The recent controversy over quorum in the Senate has transformed what many consider a dry procedural issue into a subject of national interest. Lawyers, politicians, constitutionalists and ordinary citizens alike have weighed in on the matter. At stake is not merely the counting of heads but the exercise of governmental power itself.
One aspect of the debate that deserves closer examination is the meaning of the phrase “majority of all its members” in determining quorum. Does it refer to a fixed numerical requirement based on the total membership prescribed by the Constitution? Or does it refer only to those members who are legally capable of participating in the proceedings?
At first glance, the phrase appears straightforward. A Senate composed of 24 members would seemingly require 13 votes whenever the Constitution calls for the concurrence of a majority of all its members. Under this view, vacancies, suspensions, detentions or other circumstances affecting individual senators do not alter the denominator. The Constitution speaks of the institution itself, not merely those present or capable of voting at a particular moment.
Proponents of this interpretation argue that constitutional voting thresholds are intended to ensure broad institutional consensus. To allow the denominator to fluctuate depending on temporary circumstances may dilute safeguards that the Constitution deliberately imposed. They maintain that the phrase “all its members” refers to the entire membership of the chamber as constituted by law and not merely those who happen to be available to vote.
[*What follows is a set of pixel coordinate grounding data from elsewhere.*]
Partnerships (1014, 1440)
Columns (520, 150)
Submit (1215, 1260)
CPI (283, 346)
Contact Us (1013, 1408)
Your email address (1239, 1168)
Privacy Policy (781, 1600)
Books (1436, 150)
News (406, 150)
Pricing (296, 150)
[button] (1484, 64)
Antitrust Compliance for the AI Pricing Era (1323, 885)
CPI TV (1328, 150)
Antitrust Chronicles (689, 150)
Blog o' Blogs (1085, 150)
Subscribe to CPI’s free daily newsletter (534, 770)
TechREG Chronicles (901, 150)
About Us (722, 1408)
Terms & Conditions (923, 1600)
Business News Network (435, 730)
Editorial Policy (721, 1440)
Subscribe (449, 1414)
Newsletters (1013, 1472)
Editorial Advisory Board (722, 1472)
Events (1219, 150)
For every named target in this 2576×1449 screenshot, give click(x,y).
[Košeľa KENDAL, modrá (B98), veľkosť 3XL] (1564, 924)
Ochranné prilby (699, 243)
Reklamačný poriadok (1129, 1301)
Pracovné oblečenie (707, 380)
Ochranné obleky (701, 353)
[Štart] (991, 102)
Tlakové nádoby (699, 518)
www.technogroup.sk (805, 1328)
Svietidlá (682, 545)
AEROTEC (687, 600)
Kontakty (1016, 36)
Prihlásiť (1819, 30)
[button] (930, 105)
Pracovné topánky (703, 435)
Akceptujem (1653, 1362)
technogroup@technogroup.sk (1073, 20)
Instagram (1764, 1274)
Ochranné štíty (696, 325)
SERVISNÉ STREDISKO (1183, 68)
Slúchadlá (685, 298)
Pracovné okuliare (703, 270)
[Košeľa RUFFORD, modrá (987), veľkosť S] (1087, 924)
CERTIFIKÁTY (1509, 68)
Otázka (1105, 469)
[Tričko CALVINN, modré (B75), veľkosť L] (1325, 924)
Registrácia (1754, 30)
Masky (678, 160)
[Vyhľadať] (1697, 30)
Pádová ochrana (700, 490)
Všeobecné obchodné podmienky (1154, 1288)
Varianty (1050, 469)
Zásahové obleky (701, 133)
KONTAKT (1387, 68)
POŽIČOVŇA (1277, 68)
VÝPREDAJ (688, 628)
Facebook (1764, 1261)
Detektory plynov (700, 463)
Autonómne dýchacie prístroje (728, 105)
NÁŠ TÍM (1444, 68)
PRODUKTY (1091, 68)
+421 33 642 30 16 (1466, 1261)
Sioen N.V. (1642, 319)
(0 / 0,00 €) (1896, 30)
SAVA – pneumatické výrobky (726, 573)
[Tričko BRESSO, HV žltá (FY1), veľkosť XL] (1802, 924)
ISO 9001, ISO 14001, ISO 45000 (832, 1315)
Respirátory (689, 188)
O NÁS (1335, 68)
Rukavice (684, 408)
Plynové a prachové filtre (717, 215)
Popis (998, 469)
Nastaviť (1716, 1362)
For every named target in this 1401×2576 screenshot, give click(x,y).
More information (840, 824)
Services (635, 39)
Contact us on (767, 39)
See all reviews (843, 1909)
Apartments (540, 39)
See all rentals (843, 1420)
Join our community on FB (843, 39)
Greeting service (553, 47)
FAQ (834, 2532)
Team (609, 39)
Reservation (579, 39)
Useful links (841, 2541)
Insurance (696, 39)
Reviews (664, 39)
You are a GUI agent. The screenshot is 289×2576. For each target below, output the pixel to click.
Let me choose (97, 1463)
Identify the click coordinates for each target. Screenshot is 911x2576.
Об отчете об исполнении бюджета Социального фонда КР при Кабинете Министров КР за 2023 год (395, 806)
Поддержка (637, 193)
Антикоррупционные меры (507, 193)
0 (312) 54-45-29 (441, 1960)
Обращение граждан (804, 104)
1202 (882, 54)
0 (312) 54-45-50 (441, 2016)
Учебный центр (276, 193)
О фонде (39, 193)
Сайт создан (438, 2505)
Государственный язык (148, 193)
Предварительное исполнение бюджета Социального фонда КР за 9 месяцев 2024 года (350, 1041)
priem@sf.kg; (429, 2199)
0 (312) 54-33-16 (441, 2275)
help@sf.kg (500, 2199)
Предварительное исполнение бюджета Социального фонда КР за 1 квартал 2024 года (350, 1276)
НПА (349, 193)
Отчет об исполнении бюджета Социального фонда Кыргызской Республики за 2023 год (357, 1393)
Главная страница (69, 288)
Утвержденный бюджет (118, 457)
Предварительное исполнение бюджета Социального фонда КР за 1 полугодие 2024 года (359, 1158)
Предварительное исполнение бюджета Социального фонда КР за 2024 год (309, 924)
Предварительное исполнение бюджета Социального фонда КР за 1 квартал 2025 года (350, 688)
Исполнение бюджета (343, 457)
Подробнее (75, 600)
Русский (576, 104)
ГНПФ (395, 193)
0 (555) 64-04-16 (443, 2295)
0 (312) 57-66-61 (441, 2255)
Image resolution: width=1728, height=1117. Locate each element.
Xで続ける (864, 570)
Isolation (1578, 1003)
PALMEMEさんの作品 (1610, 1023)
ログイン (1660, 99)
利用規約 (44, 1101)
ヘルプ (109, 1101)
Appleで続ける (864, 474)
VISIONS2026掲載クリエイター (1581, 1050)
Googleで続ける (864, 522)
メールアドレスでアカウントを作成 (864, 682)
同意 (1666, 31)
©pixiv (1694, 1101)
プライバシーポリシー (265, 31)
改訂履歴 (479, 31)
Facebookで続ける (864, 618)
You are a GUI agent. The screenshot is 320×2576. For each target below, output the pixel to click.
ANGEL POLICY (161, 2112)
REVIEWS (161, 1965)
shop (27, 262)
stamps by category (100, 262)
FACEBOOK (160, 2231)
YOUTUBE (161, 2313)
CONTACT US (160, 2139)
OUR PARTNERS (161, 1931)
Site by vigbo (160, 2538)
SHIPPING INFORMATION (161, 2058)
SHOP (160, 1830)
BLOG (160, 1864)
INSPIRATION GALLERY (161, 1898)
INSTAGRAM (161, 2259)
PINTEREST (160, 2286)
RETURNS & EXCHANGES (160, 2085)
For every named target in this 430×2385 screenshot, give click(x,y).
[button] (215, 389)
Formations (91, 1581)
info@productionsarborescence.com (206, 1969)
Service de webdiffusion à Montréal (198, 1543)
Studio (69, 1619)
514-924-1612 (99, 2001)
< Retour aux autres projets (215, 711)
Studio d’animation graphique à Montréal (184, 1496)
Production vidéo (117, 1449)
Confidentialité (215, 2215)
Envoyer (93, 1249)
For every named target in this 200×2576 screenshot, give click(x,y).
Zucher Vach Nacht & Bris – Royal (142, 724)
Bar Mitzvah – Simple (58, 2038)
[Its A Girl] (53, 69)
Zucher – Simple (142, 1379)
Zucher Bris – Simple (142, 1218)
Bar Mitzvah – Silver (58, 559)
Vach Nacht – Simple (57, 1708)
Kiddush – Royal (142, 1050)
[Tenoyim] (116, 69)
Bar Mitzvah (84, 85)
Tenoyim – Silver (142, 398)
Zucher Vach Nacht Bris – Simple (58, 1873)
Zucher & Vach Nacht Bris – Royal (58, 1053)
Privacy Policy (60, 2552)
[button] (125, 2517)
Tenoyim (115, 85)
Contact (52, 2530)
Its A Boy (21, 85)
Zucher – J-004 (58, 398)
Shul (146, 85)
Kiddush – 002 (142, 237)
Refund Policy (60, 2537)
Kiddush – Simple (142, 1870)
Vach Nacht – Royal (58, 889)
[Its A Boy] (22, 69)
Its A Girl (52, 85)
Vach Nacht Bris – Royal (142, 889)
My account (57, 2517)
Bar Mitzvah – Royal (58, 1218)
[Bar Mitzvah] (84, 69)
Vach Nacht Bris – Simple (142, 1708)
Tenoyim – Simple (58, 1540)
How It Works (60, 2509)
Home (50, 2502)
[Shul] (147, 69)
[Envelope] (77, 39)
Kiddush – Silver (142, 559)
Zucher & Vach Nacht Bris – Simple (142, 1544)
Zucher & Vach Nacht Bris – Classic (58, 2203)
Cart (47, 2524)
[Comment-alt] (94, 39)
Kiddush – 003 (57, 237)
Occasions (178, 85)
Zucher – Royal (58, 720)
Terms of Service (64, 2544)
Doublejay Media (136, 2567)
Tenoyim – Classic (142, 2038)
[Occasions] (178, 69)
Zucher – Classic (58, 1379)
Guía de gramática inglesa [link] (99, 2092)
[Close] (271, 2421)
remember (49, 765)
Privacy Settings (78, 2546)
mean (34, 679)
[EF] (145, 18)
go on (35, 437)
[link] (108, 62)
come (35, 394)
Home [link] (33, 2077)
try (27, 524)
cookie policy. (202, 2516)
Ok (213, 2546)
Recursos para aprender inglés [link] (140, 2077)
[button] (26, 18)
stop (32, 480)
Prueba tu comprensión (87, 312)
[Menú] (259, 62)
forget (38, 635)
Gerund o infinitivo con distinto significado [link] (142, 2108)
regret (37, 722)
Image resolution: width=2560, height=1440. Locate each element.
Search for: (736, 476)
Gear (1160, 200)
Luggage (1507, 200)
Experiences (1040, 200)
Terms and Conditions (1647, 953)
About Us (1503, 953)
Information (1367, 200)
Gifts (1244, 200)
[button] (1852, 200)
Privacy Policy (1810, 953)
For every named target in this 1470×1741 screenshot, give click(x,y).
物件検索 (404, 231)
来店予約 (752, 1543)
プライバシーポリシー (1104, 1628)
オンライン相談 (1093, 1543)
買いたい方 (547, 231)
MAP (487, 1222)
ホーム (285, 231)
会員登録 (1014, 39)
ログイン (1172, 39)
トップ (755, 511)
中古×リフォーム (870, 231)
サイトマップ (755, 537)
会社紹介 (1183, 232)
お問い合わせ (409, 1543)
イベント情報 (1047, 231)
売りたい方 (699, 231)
The contrary view finds support in jurisprudence.
In Avelino v. Cuenco, the Supreme Court confronted a controversy involving the election of the Senate President. The Court observed that senators who were outside the Senate’s coercive jurisdiction could not be counted for purposes of determining the requisite majority. In effect, the Court recognized that there are circumstances where certain members may be excluded from the computation because they are beyond the body’s practical ability to compel attendance.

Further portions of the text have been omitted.